PROMPT: List every line of the data below that contains the string "value".
— START SUPPLIED DATA —
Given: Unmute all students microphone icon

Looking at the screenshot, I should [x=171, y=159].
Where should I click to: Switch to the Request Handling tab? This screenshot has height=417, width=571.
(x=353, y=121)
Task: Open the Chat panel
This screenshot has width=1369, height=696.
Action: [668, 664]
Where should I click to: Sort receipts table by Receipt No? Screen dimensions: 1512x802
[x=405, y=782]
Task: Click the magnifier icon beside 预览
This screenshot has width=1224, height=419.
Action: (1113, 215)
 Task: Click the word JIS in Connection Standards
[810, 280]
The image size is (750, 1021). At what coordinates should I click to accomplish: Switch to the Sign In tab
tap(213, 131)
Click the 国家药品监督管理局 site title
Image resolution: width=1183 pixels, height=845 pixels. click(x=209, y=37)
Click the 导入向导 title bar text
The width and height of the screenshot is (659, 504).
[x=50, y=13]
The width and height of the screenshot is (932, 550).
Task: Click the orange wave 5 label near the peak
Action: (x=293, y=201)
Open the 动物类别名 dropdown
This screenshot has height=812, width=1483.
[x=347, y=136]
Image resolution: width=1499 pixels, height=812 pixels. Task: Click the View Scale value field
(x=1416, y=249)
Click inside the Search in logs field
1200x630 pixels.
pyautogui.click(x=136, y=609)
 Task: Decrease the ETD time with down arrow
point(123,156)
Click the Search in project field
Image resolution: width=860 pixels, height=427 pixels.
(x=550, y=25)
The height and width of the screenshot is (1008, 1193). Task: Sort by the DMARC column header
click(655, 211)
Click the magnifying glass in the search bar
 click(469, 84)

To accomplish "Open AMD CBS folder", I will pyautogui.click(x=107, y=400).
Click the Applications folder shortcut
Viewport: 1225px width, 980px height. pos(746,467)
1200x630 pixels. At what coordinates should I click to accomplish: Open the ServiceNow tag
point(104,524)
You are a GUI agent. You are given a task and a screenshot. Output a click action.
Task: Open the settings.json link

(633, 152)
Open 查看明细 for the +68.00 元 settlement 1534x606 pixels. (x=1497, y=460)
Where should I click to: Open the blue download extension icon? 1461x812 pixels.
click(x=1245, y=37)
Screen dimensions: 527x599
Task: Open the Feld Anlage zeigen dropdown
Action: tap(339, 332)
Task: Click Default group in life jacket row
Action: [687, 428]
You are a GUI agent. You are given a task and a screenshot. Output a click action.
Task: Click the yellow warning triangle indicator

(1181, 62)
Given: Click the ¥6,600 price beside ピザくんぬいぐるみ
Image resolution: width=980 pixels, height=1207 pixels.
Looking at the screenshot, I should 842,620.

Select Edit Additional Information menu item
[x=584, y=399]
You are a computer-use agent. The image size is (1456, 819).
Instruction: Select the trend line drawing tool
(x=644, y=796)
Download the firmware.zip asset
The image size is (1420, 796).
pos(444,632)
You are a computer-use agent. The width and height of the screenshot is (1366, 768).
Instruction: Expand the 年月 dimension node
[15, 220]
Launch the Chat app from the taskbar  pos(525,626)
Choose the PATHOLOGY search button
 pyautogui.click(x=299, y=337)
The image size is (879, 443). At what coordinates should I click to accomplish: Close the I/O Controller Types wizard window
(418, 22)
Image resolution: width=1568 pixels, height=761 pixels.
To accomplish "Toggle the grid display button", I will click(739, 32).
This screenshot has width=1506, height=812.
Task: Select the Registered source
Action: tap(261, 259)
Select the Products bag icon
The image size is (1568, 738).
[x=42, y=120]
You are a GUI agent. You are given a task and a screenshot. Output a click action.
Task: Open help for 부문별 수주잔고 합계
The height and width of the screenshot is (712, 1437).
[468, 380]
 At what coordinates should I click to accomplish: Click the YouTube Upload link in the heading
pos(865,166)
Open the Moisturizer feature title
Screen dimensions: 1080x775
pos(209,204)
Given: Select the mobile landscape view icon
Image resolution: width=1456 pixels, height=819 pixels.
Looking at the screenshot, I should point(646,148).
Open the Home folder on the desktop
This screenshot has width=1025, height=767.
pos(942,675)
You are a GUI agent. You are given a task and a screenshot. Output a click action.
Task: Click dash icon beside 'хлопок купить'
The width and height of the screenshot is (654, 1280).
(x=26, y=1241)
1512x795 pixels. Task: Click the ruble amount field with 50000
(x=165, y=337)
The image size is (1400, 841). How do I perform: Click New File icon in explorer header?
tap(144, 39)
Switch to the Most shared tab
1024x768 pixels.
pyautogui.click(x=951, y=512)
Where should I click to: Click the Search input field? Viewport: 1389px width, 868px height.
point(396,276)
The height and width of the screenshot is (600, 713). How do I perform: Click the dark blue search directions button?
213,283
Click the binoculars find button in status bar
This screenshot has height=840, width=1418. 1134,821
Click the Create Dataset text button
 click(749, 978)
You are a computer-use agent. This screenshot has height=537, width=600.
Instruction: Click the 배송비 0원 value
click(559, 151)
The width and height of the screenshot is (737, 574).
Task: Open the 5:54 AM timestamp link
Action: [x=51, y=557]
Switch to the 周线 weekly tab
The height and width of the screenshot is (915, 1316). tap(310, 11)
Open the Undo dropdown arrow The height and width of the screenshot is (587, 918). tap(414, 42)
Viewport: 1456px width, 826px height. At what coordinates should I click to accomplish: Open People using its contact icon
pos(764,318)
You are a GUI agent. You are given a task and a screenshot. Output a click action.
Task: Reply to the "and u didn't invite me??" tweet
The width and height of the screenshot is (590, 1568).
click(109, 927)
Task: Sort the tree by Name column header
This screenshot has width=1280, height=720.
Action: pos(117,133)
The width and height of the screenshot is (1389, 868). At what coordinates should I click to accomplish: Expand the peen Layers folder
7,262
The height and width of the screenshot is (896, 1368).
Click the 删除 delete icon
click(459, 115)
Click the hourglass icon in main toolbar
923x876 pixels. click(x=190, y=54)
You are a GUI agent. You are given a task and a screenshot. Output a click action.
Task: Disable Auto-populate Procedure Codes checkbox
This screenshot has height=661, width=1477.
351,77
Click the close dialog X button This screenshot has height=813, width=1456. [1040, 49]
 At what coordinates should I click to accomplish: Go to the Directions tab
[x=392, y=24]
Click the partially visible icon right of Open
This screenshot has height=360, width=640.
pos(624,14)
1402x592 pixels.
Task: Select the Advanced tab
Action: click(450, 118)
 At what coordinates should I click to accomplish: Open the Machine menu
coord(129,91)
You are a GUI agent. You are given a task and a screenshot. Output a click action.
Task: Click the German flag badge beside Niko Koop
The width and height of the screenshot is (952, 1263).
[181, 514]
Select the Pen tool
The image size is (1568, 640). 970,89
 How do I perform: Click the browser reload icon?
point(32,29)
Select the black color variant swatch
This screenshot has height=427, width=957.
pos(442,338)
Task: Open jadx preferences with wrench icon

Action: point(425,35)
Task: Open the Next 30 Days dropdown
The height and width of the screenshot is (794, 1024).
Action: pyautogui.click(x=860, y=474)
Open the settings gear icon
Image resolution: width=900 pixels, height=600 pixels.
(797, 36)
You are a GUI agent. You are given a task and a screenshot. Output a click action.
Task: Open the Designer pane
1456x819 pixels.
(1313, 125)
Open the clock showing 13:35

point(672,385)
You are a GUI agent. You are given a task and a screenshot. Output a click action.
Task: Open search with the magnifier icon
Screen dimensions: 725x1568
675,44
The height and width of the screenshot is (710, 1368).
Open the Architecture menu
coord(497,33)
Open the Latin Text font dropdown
— END SUPPLIED DATA —
REPLY:
Image resolution: width=1499 pixels, height=812 pixels. Task: Click the View Scale value field
Instruction: Click the 배송비 0원 value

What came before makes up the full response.